Publié le par angeline351

Accusé de réduire les gilets
jaunes à "l'ultradroite", Castaner s'attire les critiques de toute part

Dans un contexte de violences ce 24 novembre sur les Champs-Elysées, les oppositions demandent au ministre de ne pas faire d'"amalgame".

 

Dans la rue, sur les réseaux sociaux et devant les micros: la grogne est partout en ce samedi 24 novembre. Et ce sont les gilets jaunes qui cristallisent toute l'attention. Des milliers de ces Français en colère contre la hausse des taxes sur les carburants - mais pas seulement - ont convergé vers Paris pour faire entendre leur voix près du palais présidentiel, après six jours de mobilisations en province. Seulement très rapidement, le mouvement a été rejoint par quelques dizaines de manifestants radicaux, qualifiés de "séditieux d'ultradroite" par Christophe Castaner.

Le ministre de l'Intérieur s'est exprimé à la mi-journée devant quelques caméras pour dresser un premier bilan de cette mobilisation imprévisible, marquée par de nombreux heurts sur les Champs-Élysées. Soulignant un "fort affaiblissement de la mobilisation et pointant l'implication de "l'ultradroite" dans les violences, Christophe Castaner s'est attiré les foudres de toutes les oppositions.

Selon le ministre, les forces de l'ordre ont "repoussé les séditieux" qui "ont répondu à l'appel notamment de Marine Le Pen et veulent s'en prendre aux institutions comme ils veulent s'en prendre aux parlementaires de la majorité." Une attaque frontale que la présidente du Rassemblement national n'a pas laissé passer.
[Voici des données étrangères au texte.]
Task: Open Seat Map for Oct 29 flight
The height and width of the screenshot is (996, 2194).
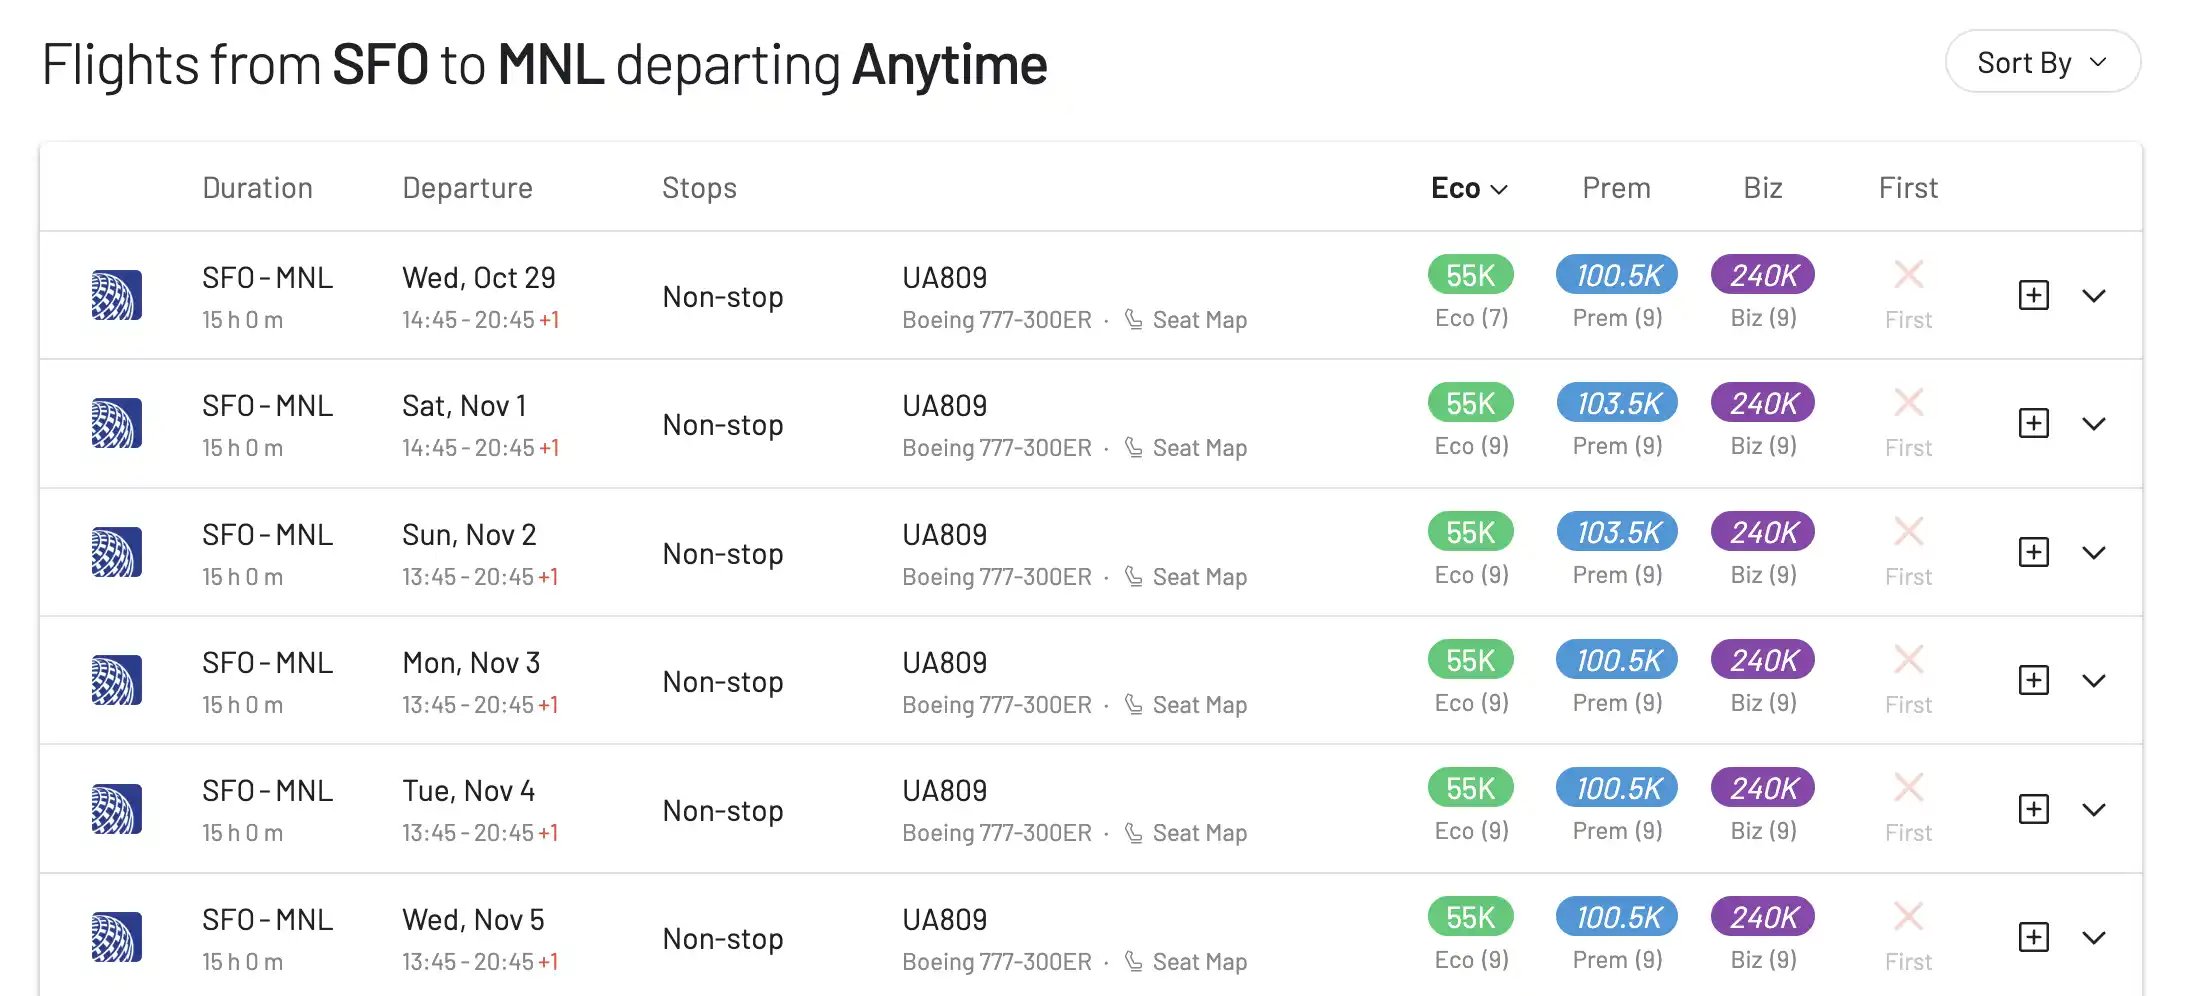Action: tap(1199, 320)
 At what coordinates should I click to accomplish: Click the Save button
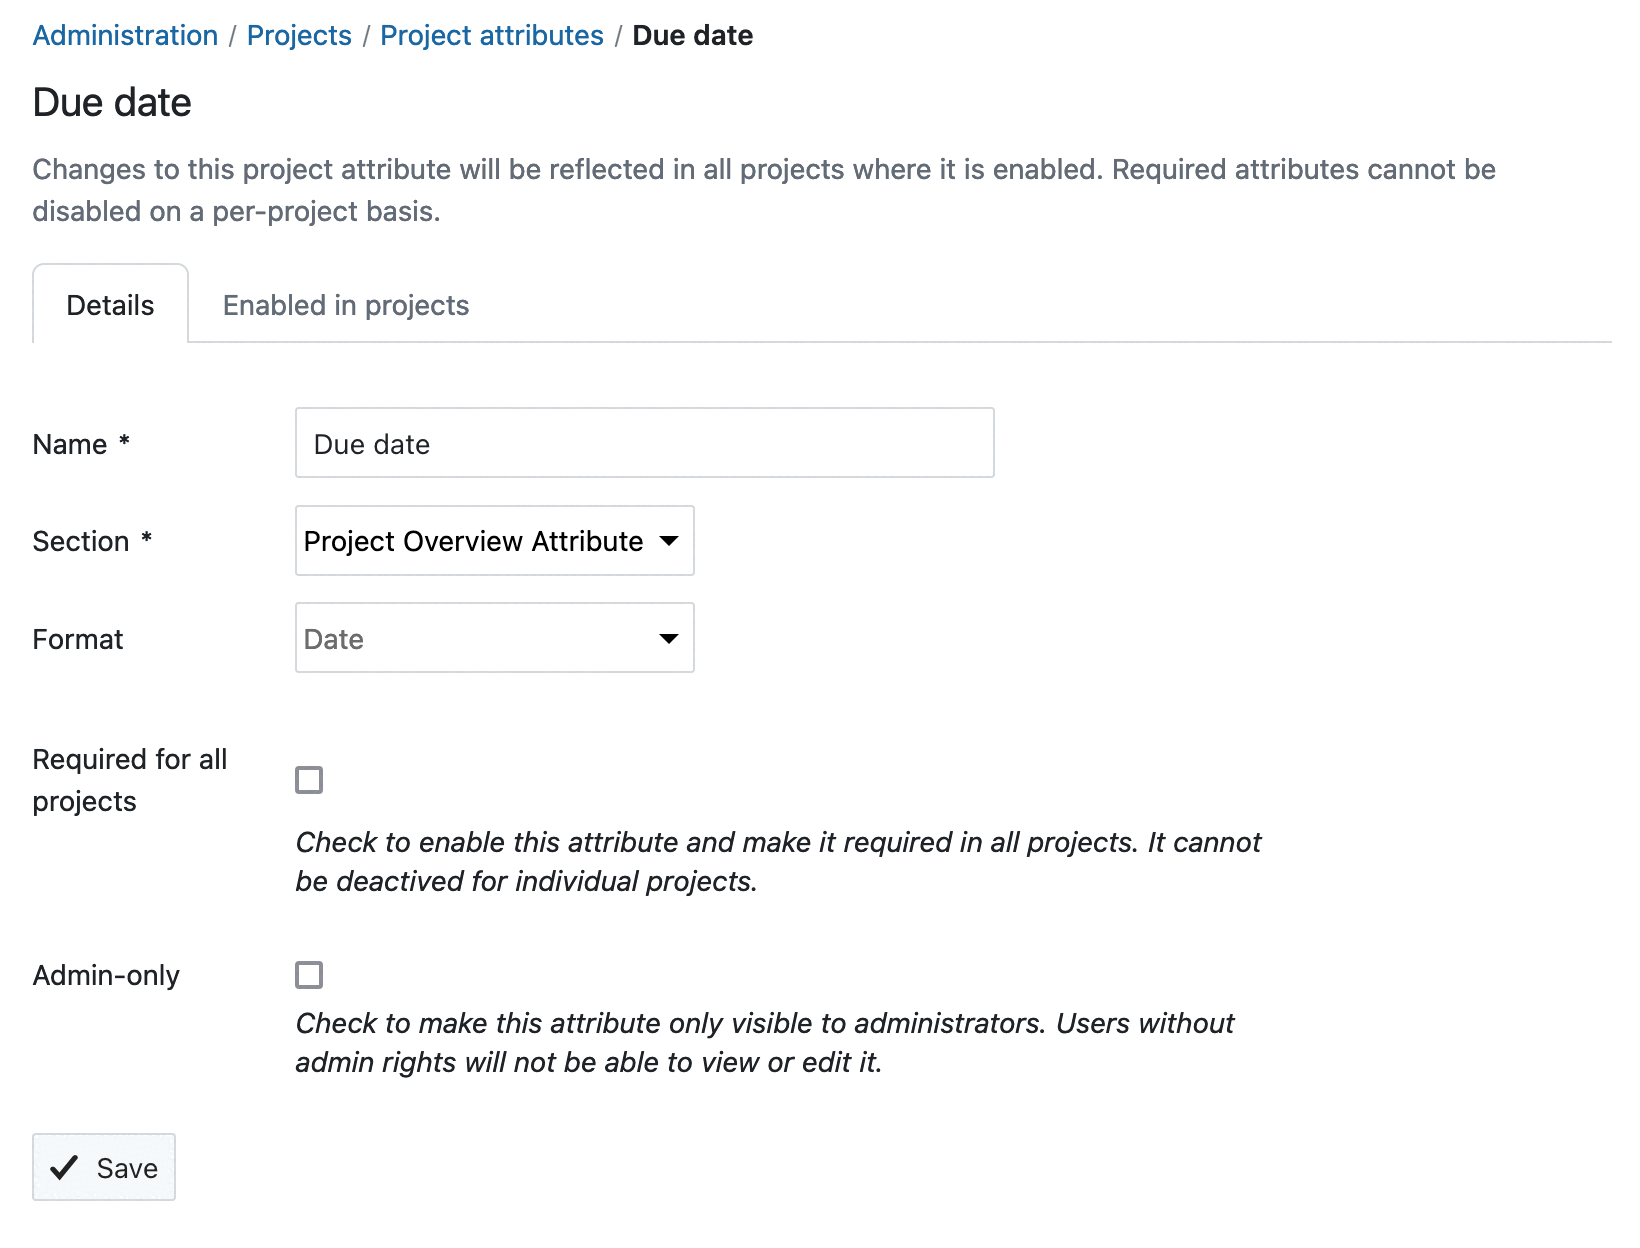point(103,1167)
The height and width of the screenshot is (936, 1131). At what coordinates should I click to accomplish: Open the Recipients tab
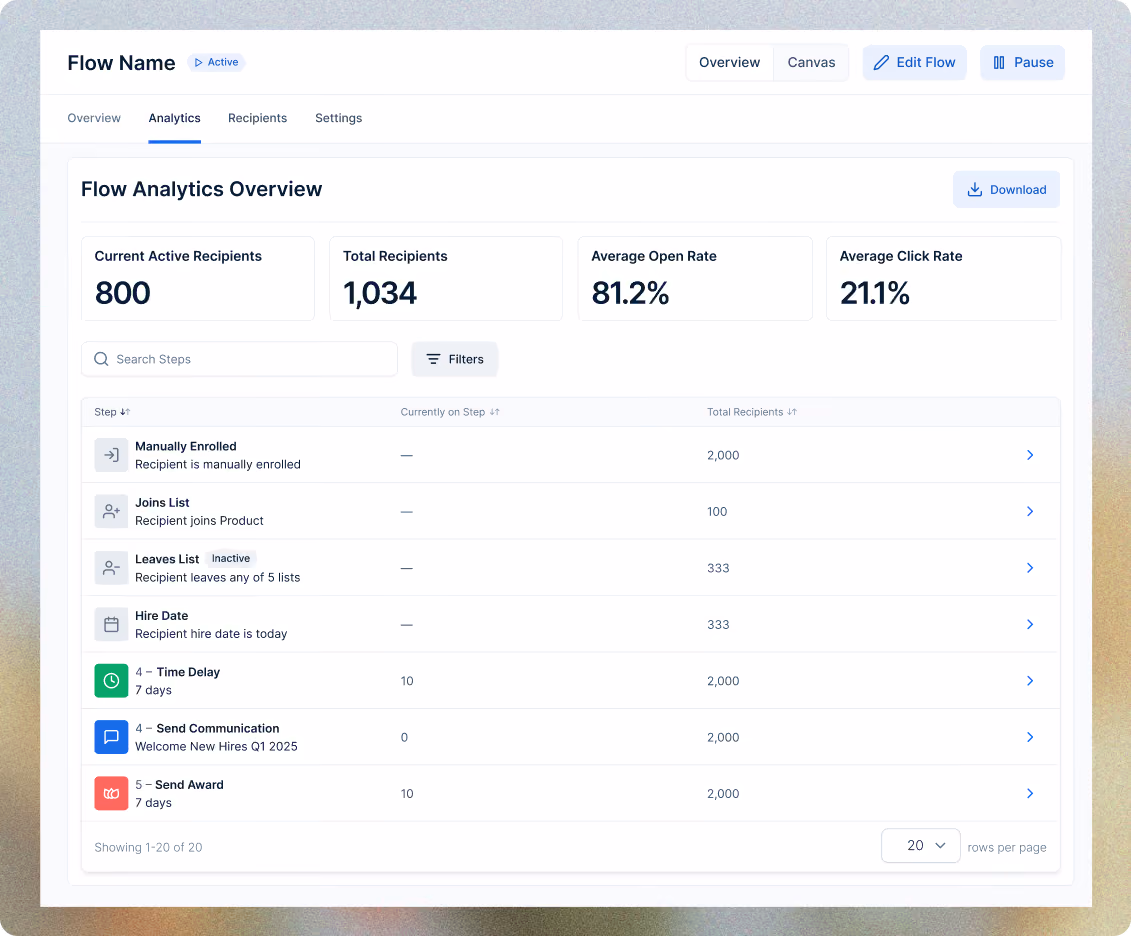click(x=258, y=118)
Mais d'autres ont également fustigé les mots du ministre regrettant la "manipulation" du gouvernement qui chercherait à réduire les gilets jaunes à des membres de groupuscules extrêmes et ainsi discréditer leur mouvement.

Castaner, "la grosse ficelle"?

 

Marine Le Pen a immédiatement expliqué n'avoir "jamais appelé à quelque violence que ce soit", accusant le gouvernement "d'organiser la tension" et de faire d'elle un "bouc émissaire". "Aujourd'hui Christophe Castaner utilise cette question pour me cibler. C'est minable et malhonnête à l'image de l'auteur de cette manipulation politicienne", avait-elle également tweeté.